Andrew Crotty Receives Google Research Scholar Program Award
The award will support research advancing deep learning algorithms for compressing large datasets
In the big data era, algorithms for efficient data compression have become increasingly crucial, both for transmission over the network and long-term archival. Most traditional compression techniques, however, treat data merely as sequences of bytes, missing the inherent relationships that exist in real-world datasets.
Northwestern Engineering’s Andrew Crotty, assistant professor of computer science, has received a 2024 Google Research Scholar Program Award for his work developing novel deep learning compression algorithms designed to leverage semantic relationships inherent in datasets, such as functional dependencies or correlations between attributes.
Consider a dataset containing customer shipping addresses, for example. The city and state can be uniquely inferred from the ZIP code, meaning these fields can be safely discarded without losing any information. Crotty’s work aims to identify these types of relationships automatically, even when they are subtle or complex, to help compress datasets in ways that were previously impossible.
The Google Research Scholar Program supports the advancement of world-class research by early-career faculty members in fields including algorithms and optimization, human-computer interaction, machine learning and data mining, natural language processing, privacy, quantum computing, security, and systems. Through the program, Google aims to facilitate connections among junior faculty and encourage the formation of long-term collaborative relationships.

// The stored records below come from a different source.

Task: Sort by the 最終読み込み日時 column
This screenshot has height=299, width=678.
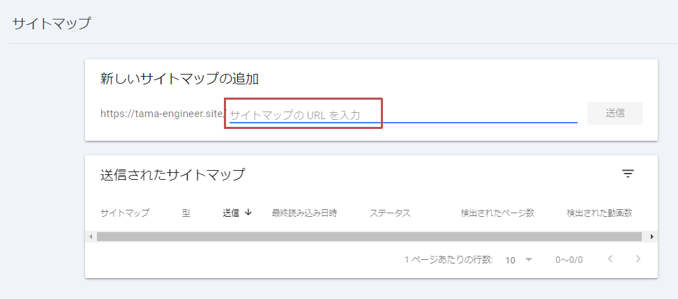Action: (304, 213)
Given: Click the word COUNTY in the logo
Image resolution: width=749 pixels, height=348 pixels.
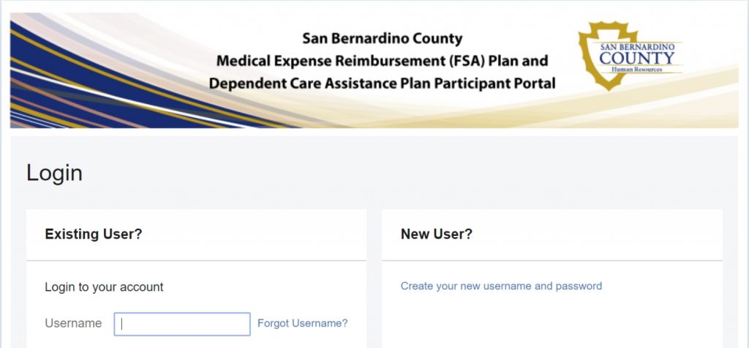Looking at the screenshot, I should 637,59.
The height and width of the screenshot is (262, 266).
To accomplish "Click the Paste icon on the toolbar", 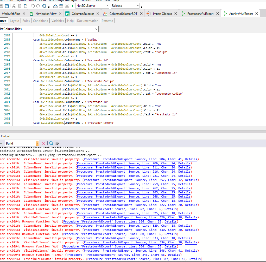I will pyautogui.click(x=25, y=6).
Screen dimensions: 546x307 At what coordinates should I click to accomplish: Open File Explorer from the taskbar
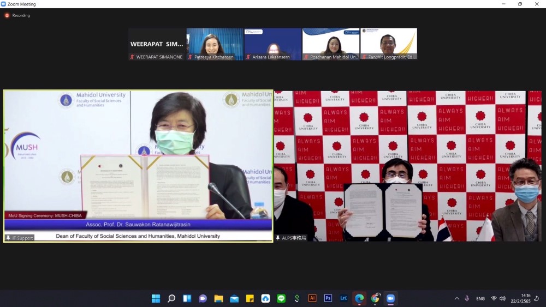(x=218, y=298)
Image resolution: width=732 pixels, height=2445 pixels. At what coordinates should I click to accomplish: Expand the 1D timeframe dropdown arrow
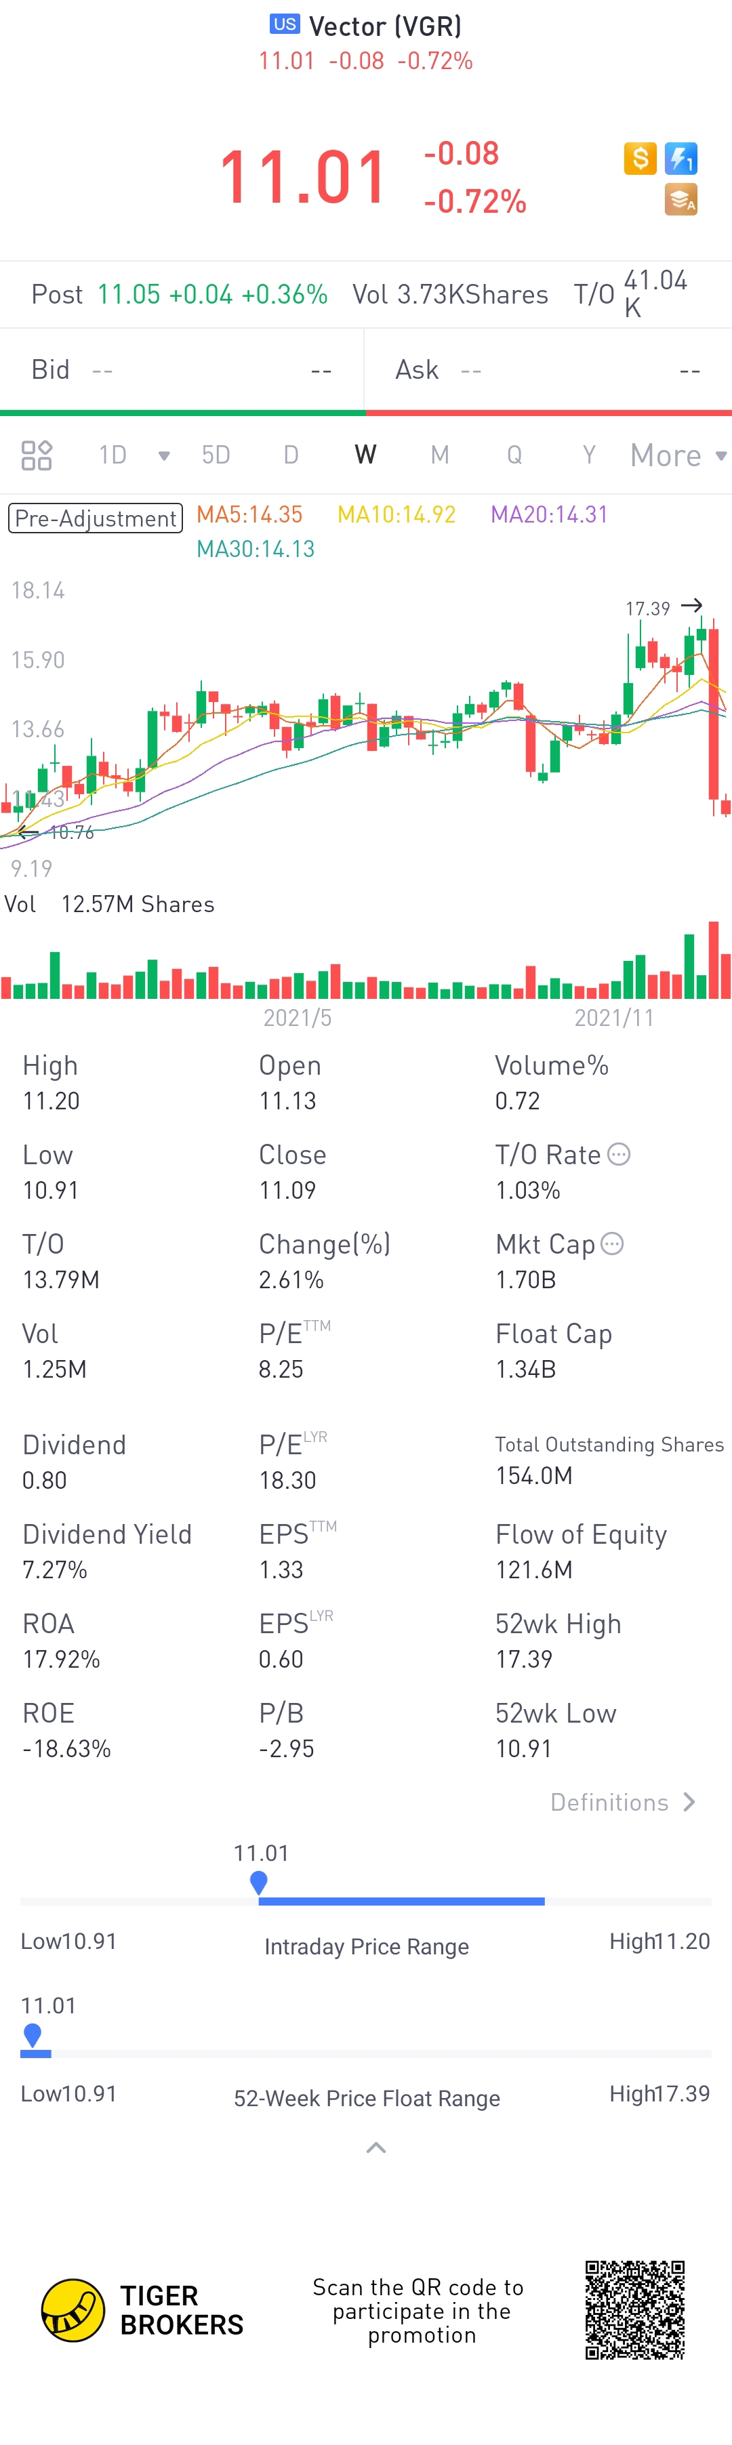[163, 457]
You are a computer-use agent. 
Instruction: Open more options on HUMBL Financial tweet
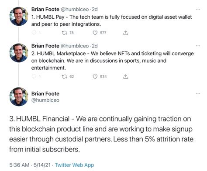pyautogui.click(x=198, y=94)
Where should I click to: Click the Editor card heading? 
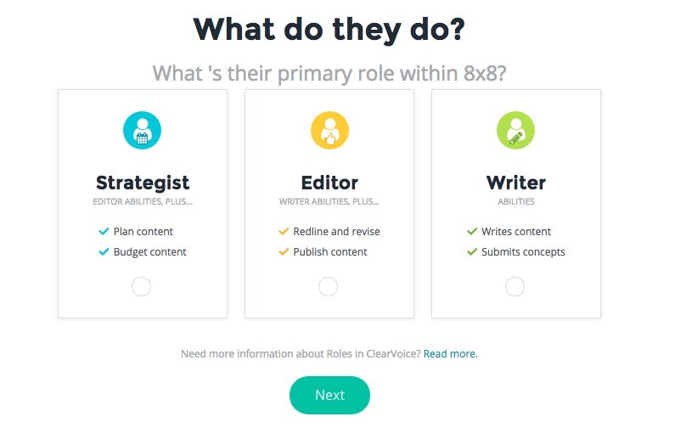click(x=329, y=183)
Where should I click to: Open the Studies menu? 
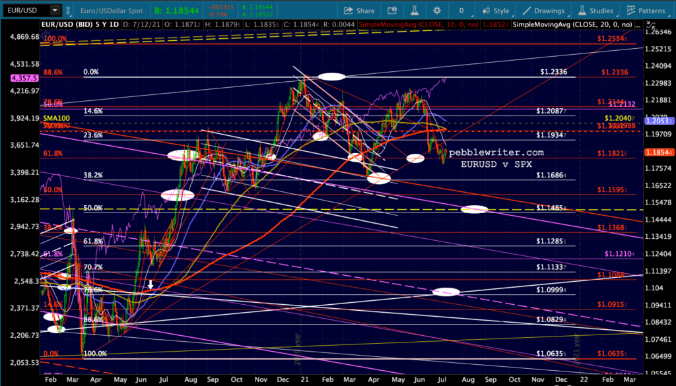click(x=595, y=11)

Crotty will use the award during the 2024 academic year for his project titled “Deep Semantic Modeling for Compressing and Querying Big Data,” which builds on the DeepSqueeze deep semantic compression framework that he began working on as a postdoctoral researcher at Brown University.
DeepSqueeze uses a type of deep neural network called an autoencoder to efficiently capture complex relationships among categorical and numerical attributes in large datasets. The tool also supports guaranteed error bounds for lossy compression of numerical data and integrates seamlessly with common columnar compression formats.
“Our experimental evaluation used real-world datasets to demonstrate that DeepSqueeze can achieve more than a 4X reduction in size compared to state-of-the-art alternatives,” Crotty said.
Crotty aims to advance the functionality of DeepSqueeze by allowing users to directly query the compressed data without first having to decompress it, which can be expensive.
“Our work could have tangible benefits for widely used object storage and data warehousing systems, including Google Cloud Storage and BigQuery,” Crotty said.
Prior to joining Northwestern in fall 2022, Crotty was a postdoctoral researcher jointly appointed in the computer science departments at Carnegie Mellon University and Brown University. Previously, he served as a postdoctoral researcher in the Data Science Initiative at Brown University, where he also earned a PhD in computer science in 2019.